A fill-in took his SATs, and the PDB must be read to him; now he's the "education president."
We didn't need a book by a Trump family member to verify what we already knew—that the president's narcissism runs so deep that empathy and understanding are irretrievably lost to him, and that when he does something that serves no purpose but his own, we should no longer be surprised.
Still his niece Mary's book does underscore an attribute of which we were not unaware but the depth of which we may not have fully realized: Donald Trump's cruelty. Of all the names I have called him over the years, I don't think I ever used sadist. Maybe I avoided it because it seemed redundant: people with no regard for others are almost by definition sadistic. But we have seen evidence of his particular brand of cruelty more and more since his impeachment and the onset of the pandemic.
On March 22 of this year, he tweeted this: “WE CANNOT LET THE CURE BE WORSE THAN THE PROBLEM ITSELF. AT THE END OF THE 15 DAY PERIOD, WE WILL MAKE A DECISION AS TO WHICH WAY WE WANT TO GO!”
All caps of course, because the economy had tanked and the restrictions on reopening the country were stringent and he was angry. ANGRY! At the time he was still musing about filled churches at Easter—though he would not have occupied any of the pews, of course. It was the first time he had openly dropped the value of human lives below the importance of restarting the economy. It would not be the last.
Now I know there are those who will say that a dying economy kills people also, but it doesn't have to. It isn't a virus; it's a choice. European countries in the same situations paid the salaries (or a high percentage of them) to workers who were laid off because of the coronavirus. We, however, paid companies (it's the execs who financially support Trump), and slipped a little help to individuals. The results are painful: while America reverted to food banks and food lines and other forms of charity reminiscent of the Great Depression, European citizens went about their lives with a degree of normality, or at least as much as was possible when sheltering.

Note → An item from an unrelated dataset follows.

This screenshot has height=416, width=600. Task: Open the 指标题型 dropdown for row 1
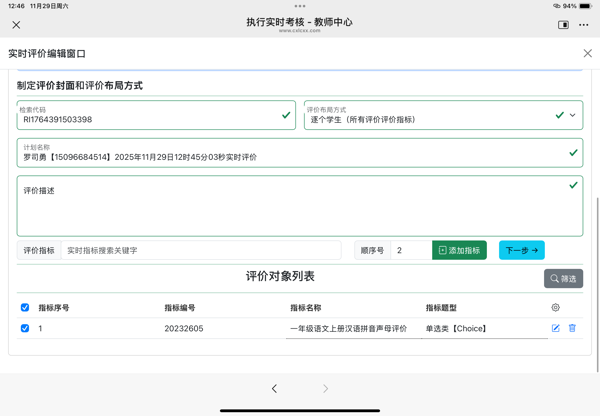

Throughout the pandemic Trump has placed economic interests (and his own) over that of the nation's health. There's Tulsa, for instance, and Rushmore, his now-famous jeremiad at the Lincoln Memorial where he found new ways to say "woe is me," all of which meant the same thing. Now he has set his sights on schools. Yes folks, we are now being asked to believe that this president for whom another person took the SATs, who cannot read the PDB each morning because the words are too long, who credits the Air Force with playing a pivotal role in the Revolutionary War, and who is still awaiting a visit from Frederick Douglass—this guy is the education president. And if people have to die to prove it, he's okay with that.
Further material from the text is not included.